- **THE REQUEST**
Extract each line from the items below that contains the string "icon", copying every matching line in full.

........

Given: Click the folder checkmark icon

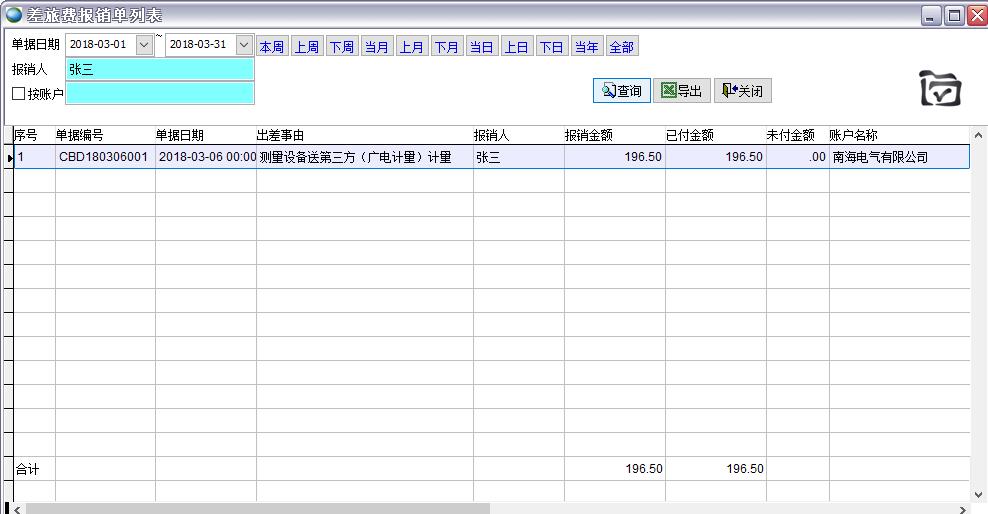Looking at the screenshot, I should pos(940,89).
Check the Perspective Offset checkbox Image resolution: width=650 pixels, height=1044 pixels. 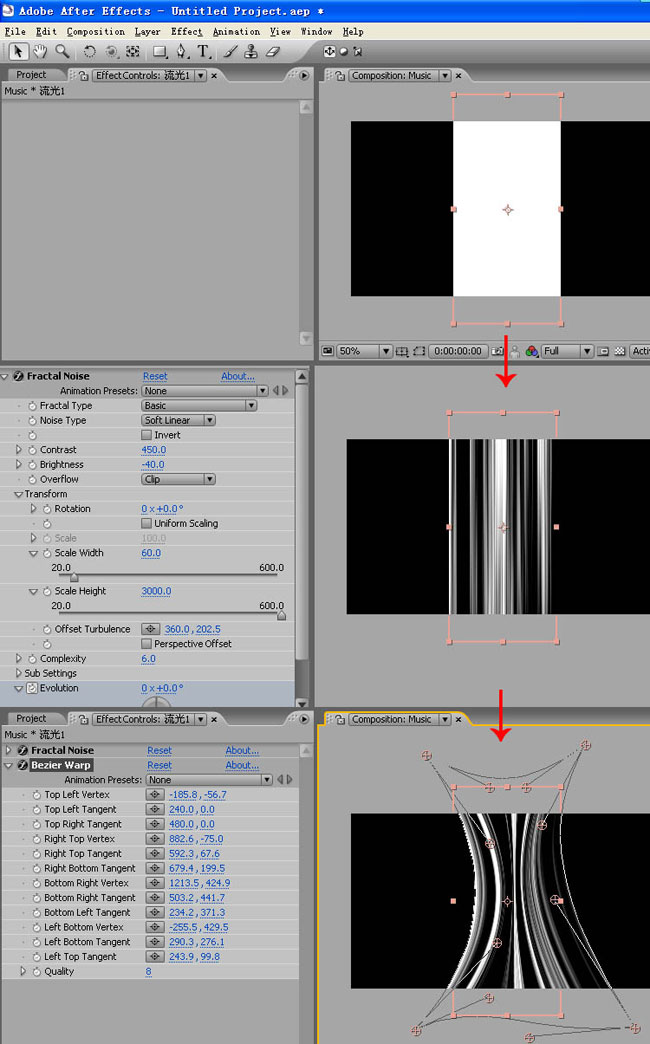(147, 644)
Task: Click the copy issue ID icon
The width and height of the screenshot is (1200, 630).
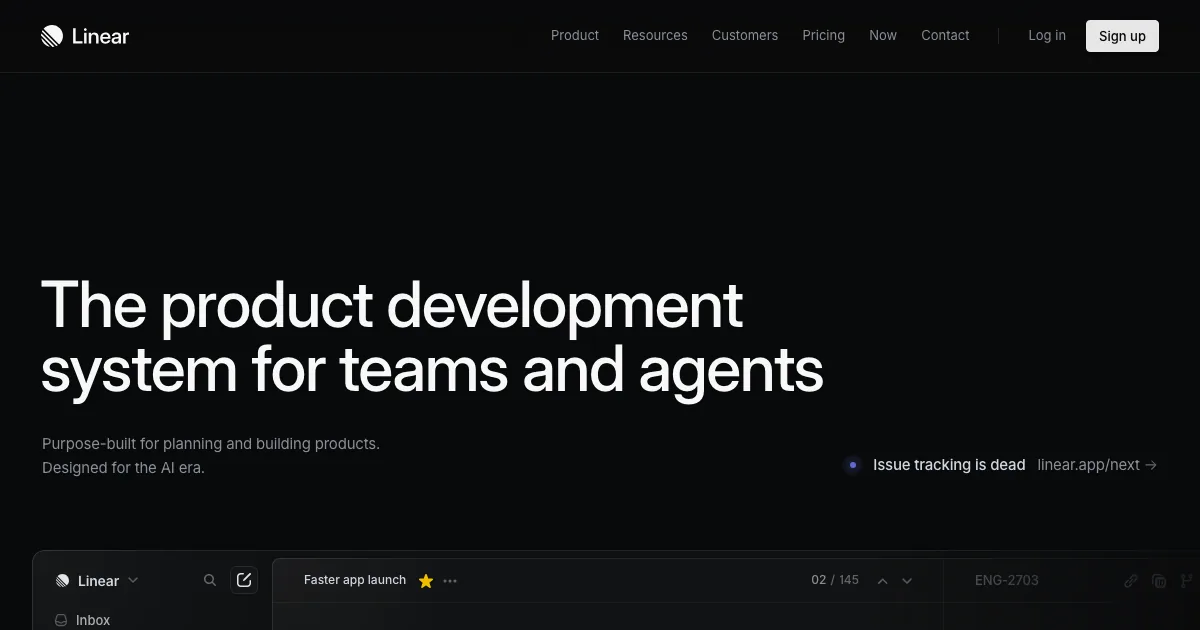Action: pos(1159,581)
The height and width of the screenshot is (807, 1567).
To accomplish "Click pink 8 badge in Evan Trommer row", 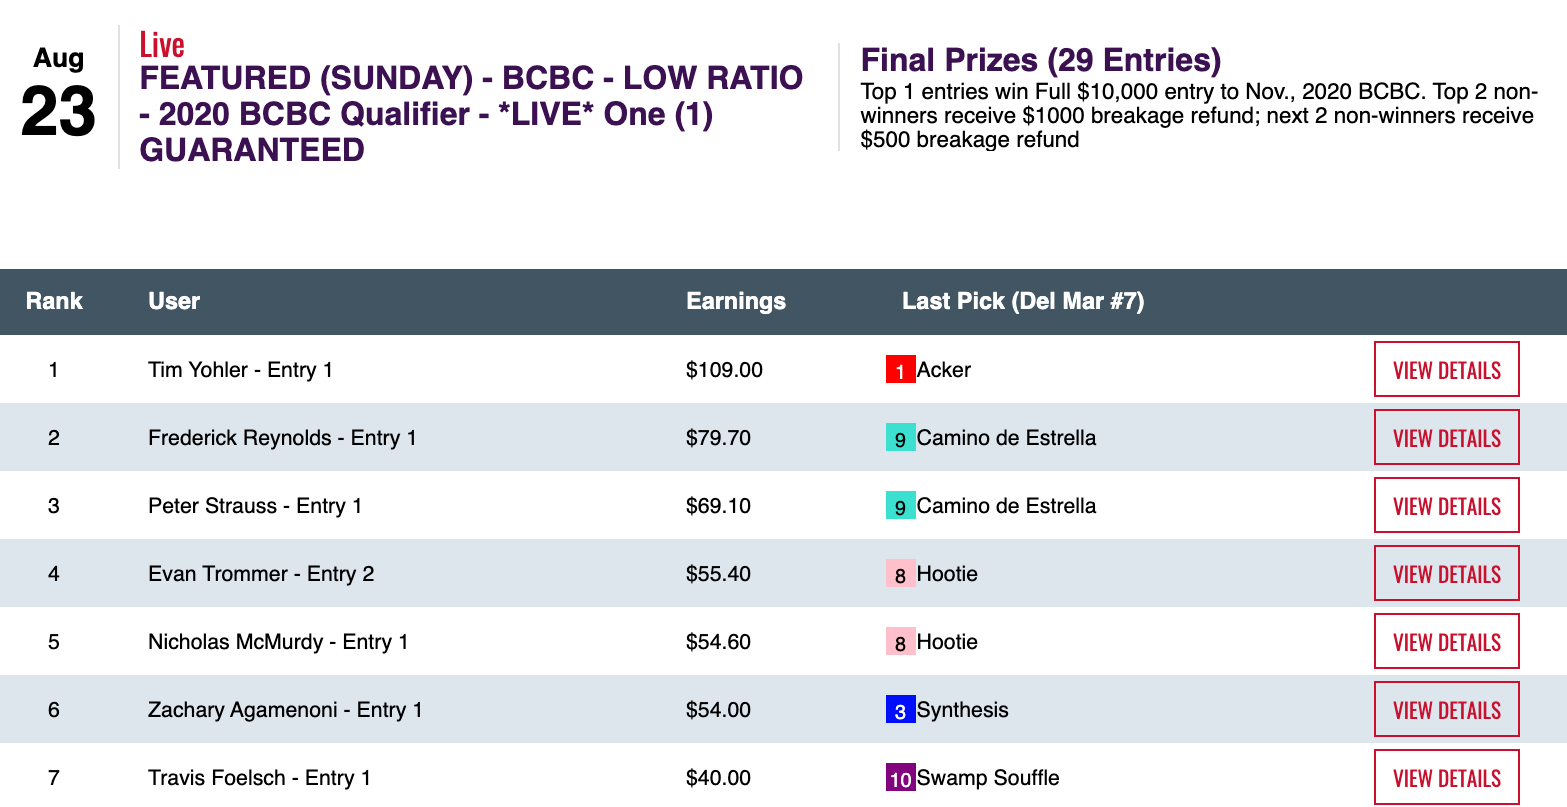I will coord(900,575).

........

- **REPLY TO THE EXERCISE**
Given: Click the folder checkmark icon
Task: Click the copy issue ID icon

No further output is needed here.